ЗАДАНИЕ:
Процитируй без изменений фрагмент текста о музыканте Науме Штаркмане, который начинается со слов «Соотношение истинного творческого» и заканчивается словами «совершенствования своего мастерства.».

ИСХОДНЫЙ ТЕКСТ:
┄┄┄┄┄┄
Выбрать главу

Соотношение истинного творческого "веса" музыканта-исполнителя и внешних признаков его славы и популярности – вопрос очень сложный. Известно много случаев, когда внешняя слава артистов оказывалась значительно более яркой и шумной, нежели их настоящее значение для искусства. Чаще всего это бывает связано с громкими конкурсными победами, иногда – с концертированием с ограниченным, но любимым публикой, многократно проверенным репертуаром; многое значит и умело организованная критика, создающая общественное мнение. В этих случаях обычно время рано или поздно расставляет по своим местам мнимое и значимое. У некоторых исполнителей удачно складывается внешняя сторона творческой жизни; им "улыбается" концертная судьба, к ним благосклонны критики и слушатели; они имеют хорошие жизненные, в том числе бытовые, условия для совершенствования своего мастерства.

А есть исполнители с "трудной" судьбой. Их творчество протекает в сплошном преодолении обстоятельств, и даже очень талантливым людям не всегда удается противостоять такой судьбе. Наум Штаркман – Народный артист России, профессор Московской консерватории, лауреат трех престижных международных конкурсов, солист Московской филармонии. Его с нетерпением ждут в крупнейших концертных залах мира. Если посмотреть на его звания и регалии, а также проследить маршруты гастрольных поездок, пролегающие ныне по всему миру, то складывается впечатление, что этот артист не обделен славой и почестями.

Однако внимательнее присмотревшись к его жизненному и творческому пути, а также сопоставив масштаб и наполненность его творчества, с одной сторо– ны, и внешнюю славу, звания и "прессу" очень многих исполнителей неизмеримо меньшего ранга – с другой, исследователь неизбежно задумается о том, что явление по имени Наум Штаркман, оцененное публикой, далеко не в полной мере оценено официальными кругами и прессой. До сих пор о Штаркмане не было развернутого исследовния, которого, безусловно, заслуживает и требует творчество этого выдающегося музыканта, одного из последних ярчайших представителей неповторимой игумновской школы. Да и статей в музыкальной прессе о нем неизмеримо мало – относительно масштаба его таланта и деятельности.
┄┄┄┄┄┄
ПРЕДОСТАВЛЕННЫЕ СТРОКИ:
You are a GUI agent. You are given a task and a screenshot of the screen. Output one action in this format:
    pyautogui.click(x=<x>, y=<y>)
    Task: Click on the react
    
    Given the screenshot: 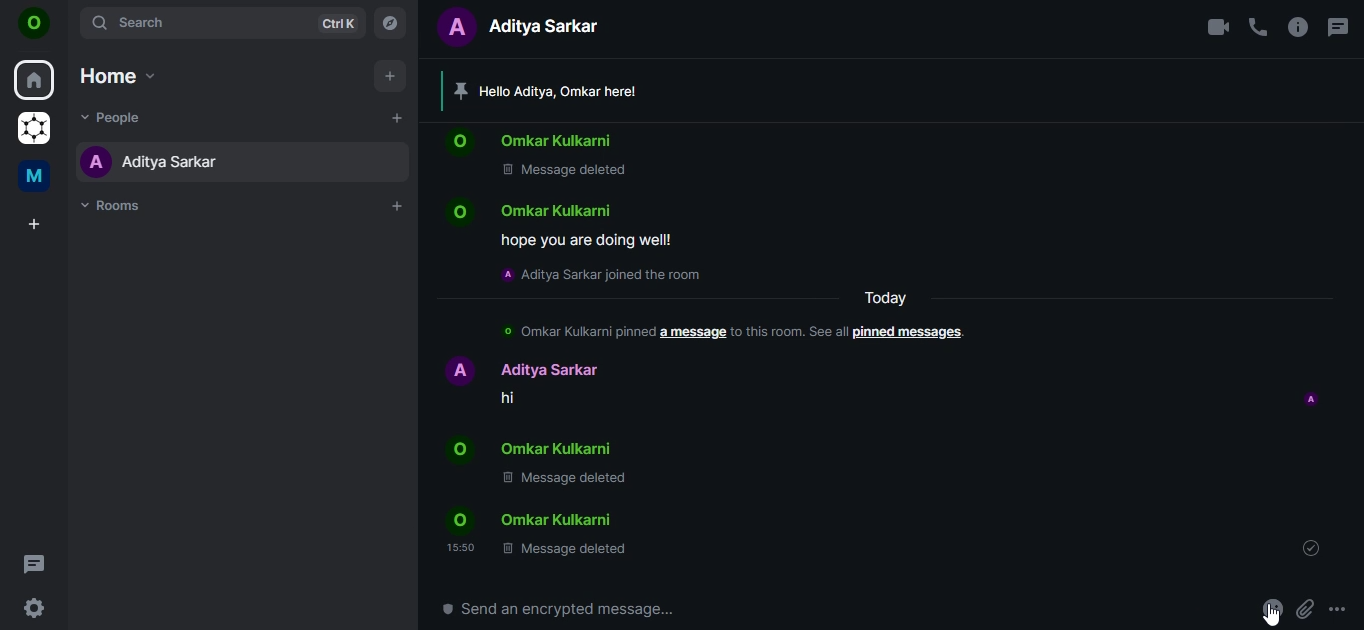 What is the action you would take?
    pyautogui.click(x=1271, y=607)
    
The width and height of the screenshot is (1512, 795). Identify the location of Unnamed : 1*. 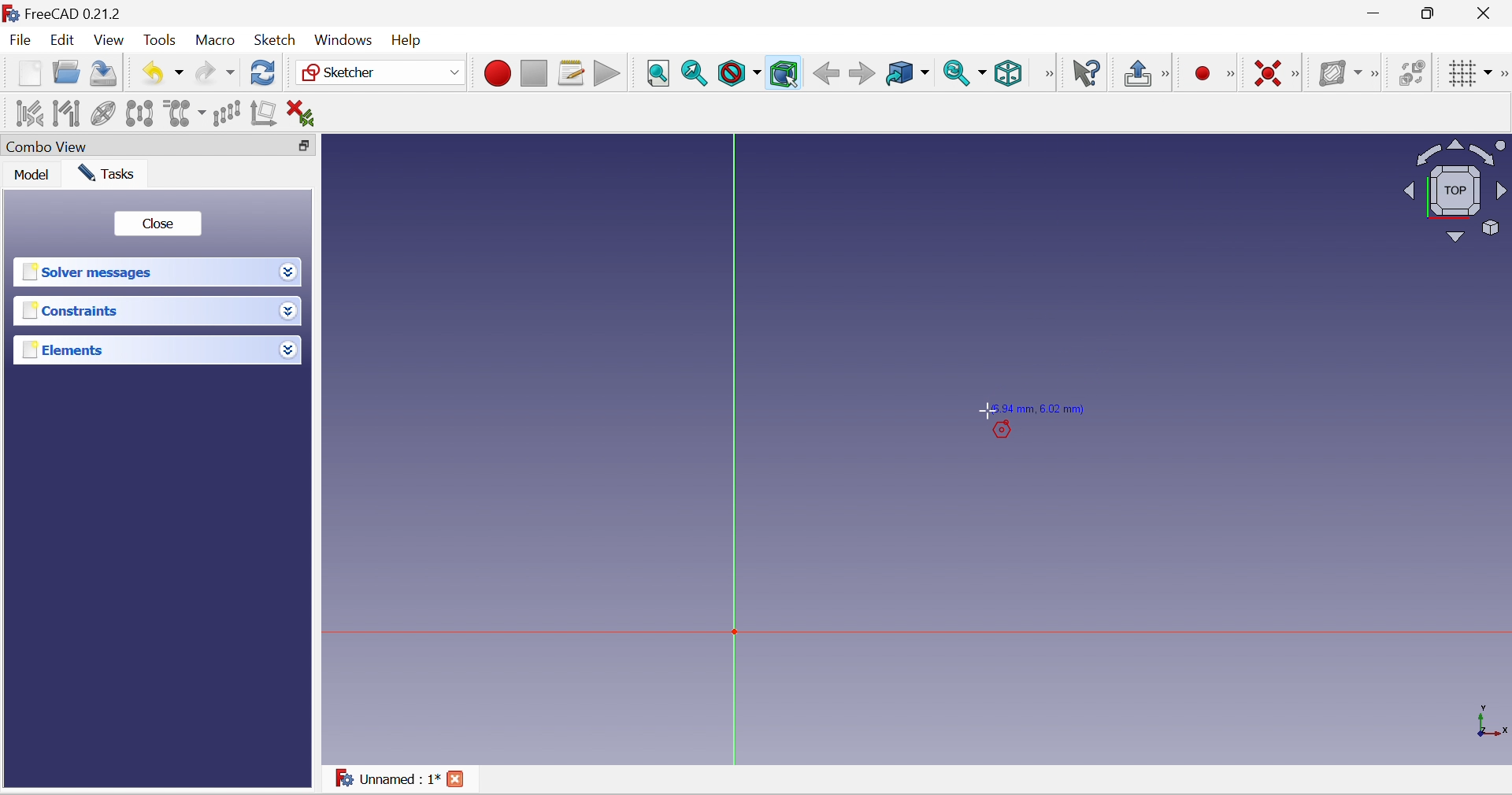
(389, 777).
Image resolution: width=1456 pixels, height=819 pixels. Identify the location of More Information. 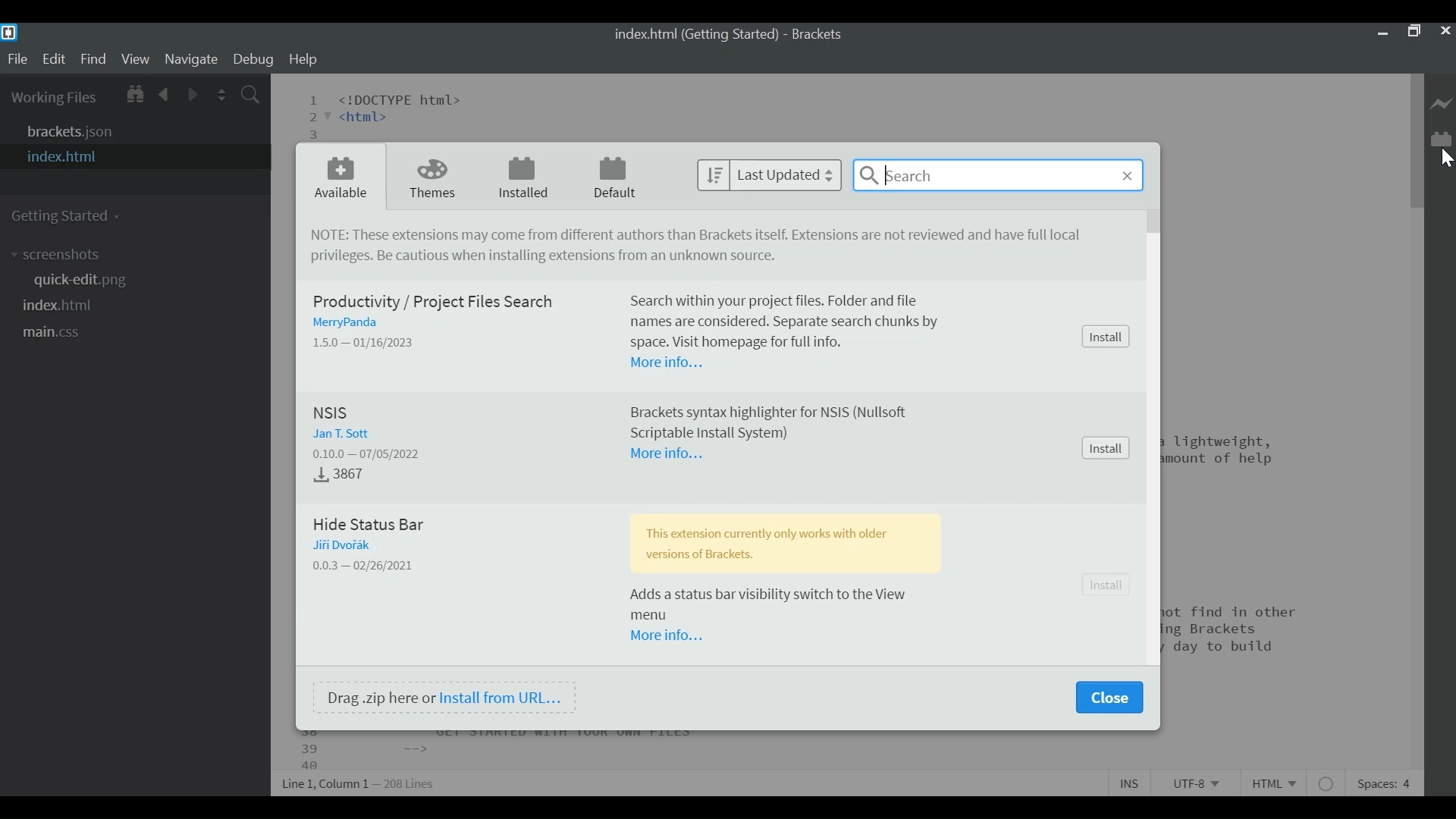
(668, 454).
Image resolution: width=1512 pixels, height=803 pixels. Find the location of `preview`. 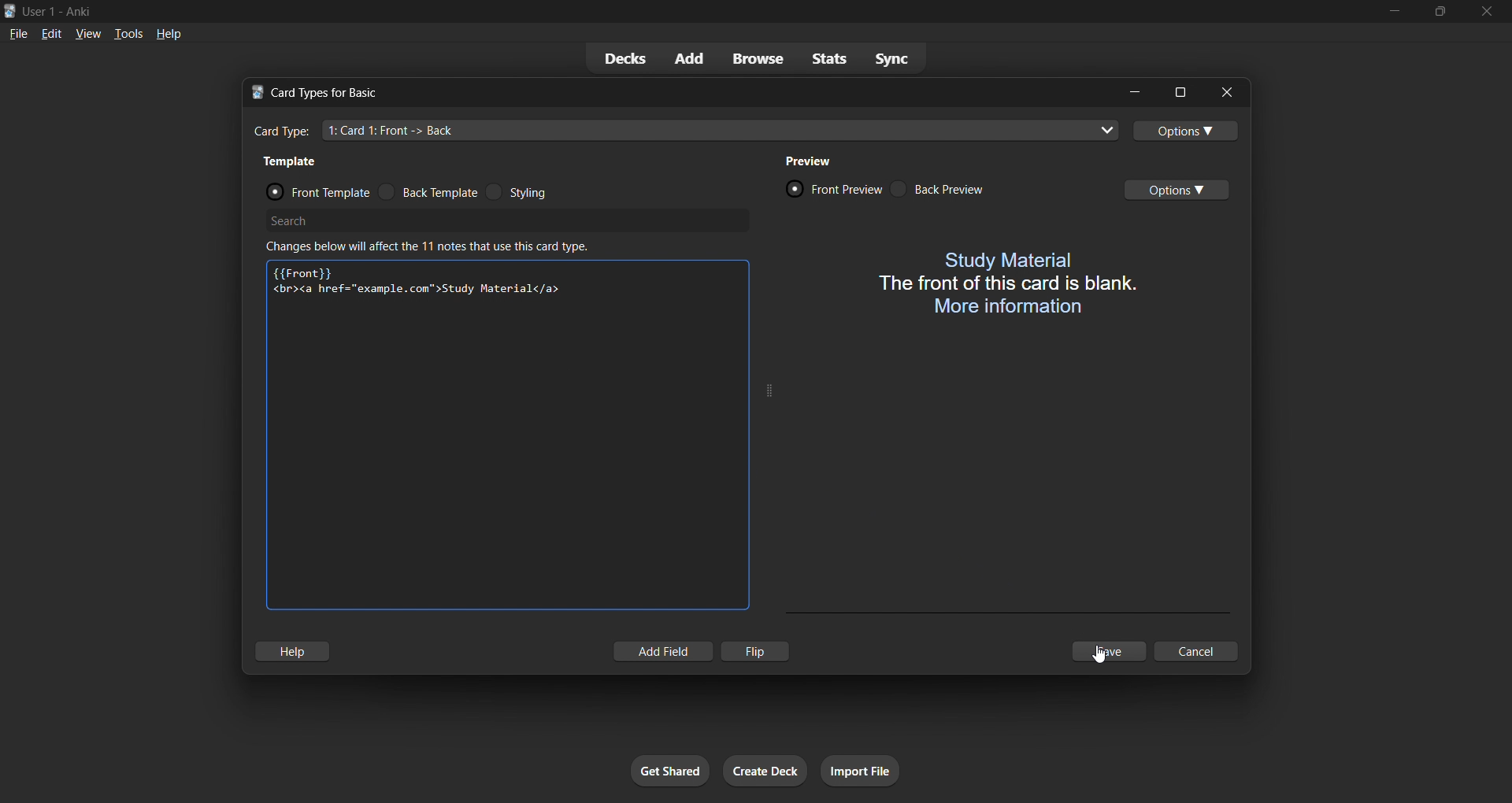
┄┄┄┄┄┄
ИТОГОВЫЙ ОТВЕТ:
Соотношение истинного творческого "веса" музыканта-исполнителя и внешних признаков его славы и популярности – вопрос очень сложный. Известно много случаев, когда внешняя слава артистов оказывалась значительно более яркой и шумной, нежели их настоящее значение для искусства. Чаще всего это бывает связано с громкими конкурсными победами, иногда – с концертированием с ограниченным, но любимым публикой, многократно проверенным репертуаром; многое значит и умело организованная критика, создающая общественное мнение. В этих случаях обычно время рано или поздно расставляет по своим местам мнимое и значимое. У некоторых исполнителей удачно складывается внешняя сторона творческой жизни; им "улыбается" концертная судьба, к ним благосклонны критики и слушатели; они имеют хорошие жизненные, в том числе бытовые, условия для совершенствования своего мастерства.